[Collected data entries]
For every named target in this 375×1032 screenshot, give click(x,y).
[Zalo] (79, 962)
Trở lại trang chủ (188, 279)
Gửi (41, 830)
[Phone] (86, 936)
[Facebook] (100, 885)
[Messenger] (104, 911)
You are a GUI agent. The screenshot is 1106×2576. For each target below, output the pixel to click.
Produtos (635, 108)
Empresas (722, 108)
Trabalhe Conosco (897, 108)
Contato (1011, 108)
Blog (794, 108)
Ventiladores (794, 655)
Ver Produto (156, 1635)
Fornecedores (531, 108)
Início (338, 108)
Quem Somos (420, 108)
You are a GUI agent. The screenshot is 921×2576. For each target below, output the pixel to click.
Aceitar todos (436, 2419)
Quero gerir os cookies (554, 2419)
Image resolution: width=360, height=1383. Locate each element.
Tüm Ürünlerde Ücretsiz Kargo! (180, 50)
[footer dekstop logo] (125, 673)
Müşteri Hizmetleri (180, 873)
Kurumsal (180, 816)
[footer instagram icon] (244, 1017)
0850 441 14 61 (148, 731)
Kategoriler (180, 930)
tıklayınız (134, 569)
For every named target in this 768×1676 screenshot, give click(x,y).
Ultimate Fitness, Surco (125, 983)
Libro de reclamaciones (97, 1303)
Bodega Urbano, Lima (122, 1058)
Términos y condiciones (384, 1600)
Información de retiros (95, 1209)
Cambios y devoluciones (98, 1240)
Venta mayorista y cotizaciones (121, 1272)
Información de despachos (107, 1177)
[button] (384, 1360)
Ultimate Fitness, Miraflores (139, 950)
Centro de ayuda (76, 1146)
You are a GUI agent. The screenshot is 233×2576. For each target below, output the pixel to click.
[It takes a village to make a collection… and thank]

### What to produce
Each line from the one with "Centro de ayuda (76, 1146)" through the end of the entries above must be set down exactly, both end lines included, and no other line may appear.

### Completed task
Centro de ayuda (76, 1146)
You are a GUI agent. The screenshot is 233×2576. For each target below, output the pixel to click.
[It takes a village to make a collection… and thank]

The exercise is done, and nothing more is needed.